Numerical simulations of forced convection heat transfer and flow characteristics of nanofluids in small tubes using two-phase models

Abstract

Laminar and turbulent forced convection heat transfer and flow characteristics of nanofluids in small smooth tubes are numerically simulated using two kinds of multiphase-flow models. The simulated results are compared with the experimental results from the published papers and the traditional predicting correlations to investigate the applicability of these models for nanofluids. The multiphase-flow models including mixture model and Eulerian model, and both of them belong to the well-known Euler–Euler model. The effects of various parameters such as Reynolds number and nanoparticles concentration on the heat transfer and flow characteristics are investigated and discussed in each model.

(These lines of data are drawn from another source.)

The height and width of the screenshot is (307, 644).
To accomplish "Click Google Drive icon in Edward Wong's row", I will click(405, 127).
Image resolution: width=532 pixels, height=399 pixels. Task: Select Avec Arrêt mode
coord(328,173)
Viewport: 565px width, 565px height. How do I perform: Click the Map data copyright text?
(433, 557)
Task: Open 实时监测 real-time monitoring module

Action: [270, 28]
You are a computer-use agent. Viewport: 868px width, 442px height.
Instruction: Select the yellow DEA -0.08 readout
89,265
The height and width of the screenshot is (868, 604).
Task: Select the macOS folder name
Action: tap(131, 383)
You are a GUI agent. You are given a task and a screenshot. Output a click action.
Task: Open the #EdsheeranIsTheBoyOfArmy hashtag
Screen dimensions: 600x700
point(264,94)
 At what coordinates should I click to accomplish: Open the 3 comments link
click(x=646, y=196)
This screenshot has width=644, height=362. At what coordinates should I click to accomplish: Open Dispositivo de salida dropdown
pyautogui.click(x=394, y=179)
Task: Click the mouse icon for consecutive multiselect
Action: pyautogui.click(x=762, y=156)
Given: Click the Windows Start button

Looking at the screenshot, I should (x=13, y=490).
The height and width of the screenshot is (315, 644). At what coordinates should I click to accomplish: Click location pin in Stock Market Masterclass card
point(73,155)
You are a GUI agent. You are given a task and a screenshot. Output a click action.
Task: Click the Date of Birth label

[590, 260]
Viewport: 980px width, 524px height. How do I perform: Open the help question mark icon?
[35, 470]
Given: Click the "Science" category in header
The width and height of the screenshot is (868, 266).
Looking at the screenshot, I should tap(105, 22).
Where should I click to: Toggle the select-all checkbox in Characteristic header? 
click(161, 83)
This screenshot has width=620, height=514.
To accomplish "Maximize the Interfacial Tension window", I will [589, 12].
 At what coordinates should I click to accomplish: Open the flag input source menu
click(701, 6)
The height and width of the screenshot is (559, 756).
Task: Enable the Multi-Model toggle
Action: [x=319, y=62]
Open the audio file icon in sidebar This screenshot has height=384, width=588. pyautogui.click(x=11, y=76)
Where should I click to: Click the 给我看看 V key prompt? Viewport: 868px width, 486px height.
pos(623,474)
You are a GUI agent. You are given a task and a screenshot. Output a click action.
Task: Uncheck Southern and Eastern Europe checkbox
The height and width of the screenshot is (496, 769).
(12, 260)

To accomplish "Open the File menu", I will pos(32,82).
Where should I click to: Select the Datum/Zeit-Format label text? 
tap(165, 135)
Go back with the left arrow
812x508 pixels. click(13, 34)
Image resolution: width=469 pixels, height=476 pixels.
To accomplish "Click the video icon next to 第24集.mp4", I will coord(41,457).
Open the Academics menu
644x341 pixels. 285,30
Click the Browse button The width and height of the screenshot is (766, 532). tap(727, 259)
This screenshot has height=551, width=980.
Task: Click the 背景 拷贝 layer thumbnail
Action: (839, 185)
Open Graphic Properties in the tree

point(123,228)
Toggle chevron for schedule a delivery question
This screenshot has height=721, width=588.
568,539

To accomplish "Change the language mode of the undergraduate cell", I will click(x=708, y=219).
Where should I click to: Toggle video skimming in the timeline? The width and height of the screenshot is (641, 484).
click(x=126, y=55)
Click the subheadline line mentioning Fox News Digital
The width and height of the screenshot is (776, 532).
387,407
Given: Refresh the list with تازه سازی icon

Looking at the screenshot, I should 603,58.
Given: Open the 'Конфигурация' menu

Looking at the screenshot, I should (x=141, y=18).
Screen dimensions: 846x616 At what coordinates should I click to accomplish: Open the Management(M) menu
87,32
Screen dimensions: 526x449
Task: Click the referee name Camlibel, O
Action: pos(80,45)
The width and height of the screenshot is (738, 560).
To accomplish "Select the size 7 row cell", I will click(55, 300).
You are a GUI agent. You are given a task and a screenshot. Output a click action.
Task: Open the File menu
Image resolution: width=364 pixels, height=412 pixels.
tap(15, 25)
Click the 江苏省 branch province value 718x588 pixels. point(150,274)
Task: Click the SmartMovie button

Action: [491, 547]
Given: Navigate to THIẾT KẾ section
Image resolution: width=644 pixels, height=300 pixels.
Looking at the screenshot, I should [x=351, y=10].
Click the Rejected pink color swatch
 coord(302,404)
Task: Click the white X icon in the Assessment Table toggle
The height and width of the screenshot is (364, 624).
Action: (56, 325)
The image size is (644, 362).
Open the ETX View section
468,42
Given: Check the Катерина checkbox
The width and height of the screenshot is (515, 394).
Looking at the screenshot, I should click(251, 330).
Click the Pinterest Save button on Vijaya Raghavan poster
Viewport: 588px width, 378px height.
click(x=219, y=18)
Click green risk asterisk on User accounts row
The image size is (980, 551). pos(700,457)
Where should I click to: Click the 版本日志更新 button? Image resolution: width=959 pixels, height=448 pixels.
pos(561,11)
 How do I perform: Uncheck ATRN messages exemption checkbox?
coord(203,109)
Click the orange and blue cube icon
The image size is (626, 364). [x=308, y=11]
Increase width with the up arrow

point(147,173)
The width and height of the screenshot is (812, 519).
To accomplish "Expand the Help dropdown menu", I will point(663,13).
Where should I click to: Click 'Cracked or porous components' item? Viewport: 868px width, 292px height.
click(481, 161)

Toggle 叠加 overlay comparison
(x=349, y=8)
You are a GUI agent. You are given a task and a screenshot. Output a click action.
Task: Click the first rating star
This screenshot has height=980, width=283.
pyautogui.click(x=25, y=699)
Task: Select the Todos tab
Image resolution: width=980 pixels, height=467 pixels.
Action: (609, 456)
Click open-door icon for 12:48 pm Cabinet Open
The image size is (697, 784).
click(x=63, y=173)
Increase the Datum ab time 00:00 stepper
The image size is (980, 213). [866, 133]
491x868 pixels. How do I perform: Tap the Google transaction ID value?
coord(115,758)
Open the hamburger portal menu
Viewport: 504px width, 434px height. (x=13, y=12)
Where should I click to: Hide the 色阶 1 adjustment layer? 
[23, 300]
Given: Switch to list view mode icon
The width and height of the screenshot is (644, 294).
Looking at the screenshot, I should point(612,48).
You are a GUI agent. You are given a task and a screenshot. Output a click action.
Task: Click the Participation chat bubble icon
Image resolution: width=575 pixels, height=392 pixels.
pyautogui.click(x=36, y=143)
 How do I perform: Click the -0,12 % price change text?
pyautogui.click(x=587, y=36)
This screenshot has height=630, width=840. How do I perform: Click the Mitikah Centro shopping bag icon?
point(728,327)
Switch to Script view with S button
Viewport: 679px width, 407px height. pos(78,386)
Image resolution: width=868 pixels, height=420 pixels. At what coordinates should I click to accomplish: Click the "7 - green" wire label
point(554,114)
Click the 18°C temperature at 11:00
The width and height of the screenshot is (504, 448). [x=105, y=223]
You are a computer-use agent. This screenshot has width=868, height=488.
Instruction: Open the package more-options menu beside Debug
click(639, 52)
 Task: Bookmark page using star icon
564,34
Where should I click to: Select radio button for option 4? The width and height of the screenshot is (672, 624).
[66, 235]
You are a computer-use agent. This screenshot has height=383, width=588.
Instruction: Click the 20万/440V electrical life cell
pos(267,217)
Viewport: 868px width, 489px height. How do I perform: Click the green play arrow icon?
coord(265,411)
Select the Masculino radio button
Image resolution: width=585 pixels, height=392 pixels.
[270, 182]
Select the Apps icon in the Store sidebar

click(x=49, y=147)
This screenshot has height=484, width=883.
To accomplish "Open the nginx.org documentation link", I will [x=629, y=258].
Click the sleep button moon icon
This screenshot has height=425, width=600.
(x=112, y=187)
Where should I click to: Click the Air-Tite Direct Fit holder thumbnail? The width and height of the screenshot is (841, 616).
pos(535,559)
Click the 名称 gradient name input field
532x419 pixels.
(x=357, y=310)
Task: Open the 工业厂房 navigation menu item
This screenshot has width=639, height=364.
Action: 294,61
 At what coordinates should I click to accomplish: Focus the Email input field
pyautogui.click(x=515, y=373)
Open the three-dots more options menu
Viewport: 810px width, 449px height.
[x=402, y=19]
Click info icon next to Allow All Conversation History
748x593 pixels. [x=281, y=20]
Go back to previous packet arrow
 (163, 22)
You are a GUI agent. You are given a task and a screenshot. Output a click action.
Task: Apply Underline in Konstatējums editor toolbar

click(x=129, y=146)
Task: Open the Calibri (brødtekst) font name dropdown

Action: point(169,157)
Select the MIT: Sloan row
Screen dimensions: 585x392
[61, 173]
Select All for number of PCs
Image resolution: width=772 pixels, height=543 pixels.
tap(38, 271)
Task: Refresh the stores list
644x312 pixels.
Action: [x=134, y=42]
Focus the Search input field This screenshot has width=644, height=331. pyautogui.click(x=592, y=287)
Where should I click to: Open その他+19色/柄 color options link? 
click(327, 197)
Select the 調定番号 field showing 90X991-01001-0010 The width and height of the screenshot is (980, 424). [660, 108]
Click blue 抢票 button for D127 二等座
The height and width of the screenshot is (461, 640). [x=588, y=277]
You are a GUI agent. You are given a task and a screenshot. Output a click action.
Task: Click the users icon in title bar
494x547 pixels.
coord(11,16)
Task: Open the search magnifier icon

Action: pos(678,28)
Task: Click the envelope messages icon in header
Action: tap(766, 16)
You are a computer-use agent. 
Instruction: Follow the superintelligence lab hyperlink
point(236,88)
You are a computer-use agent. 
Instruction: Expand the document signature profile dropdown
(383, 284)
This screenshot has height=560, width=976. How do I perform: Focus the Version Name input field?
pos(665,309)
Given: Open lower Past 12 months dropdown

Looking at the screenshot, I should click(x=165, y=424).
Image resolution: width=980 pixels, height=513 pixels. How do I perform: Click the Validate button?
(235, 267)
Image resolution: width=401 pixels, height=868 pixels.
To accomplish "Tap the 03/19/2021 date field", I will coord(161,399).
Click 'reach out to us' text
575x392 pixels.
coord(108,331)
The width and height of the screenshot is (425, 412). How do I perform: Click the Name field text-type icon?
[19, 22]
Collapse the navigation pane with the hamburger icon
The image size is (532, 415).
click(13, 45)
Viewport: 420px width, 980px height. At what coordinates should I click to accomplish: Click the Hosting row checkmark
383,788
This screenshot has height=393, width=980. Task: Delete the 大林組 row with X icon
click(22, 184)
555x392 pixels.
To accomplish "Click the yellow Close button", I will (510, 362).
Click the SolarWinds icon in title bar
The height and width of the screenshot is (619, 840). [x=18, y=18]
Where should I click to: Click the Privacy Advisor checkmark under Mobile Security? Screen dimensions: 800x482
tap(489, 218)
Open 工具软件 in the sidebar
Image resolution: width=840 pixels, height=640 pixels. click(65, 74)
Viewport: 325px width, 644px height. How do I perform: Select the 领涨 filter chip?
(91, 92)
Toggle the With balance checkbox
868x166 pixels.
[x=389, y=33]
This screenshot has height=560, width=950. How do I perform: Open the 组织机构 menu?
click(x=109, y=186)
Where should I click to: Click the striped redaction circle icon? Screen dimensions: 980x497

The study results show that little deviation exists between the simulated results and the traditional predicting correlations for low concentration nanofluid, which indicates that low concentration nanofluid has no meaningful nano-effect on forced convection heat transfer. While, non-traditional fluid characteristics occur and increase with increasing the nanoparticles concentration, and the simulated results using special models of multiphase flow are closer to the experimental data than that of the traditional correlations, which means the multiphase flow models are more accurate than traditional correlations for high concentration nanofluid. Moreover, the numerical results also indicate that the drag coefficients of simulated results have only little difference less than 0.4% with that of experimental results for nanofluids in the laminar flow region. However, the drag coefficients of simulated results have a increase by about 60–22% compared with the experimental results in the turbulent flow region. As conclusion, the present study indicates that the two-phase models, including mixture model and Eulerian model, can predict the forced convection heat transfer and flow characteristics of nanofluid well, and have important implications for the application of nanofluid.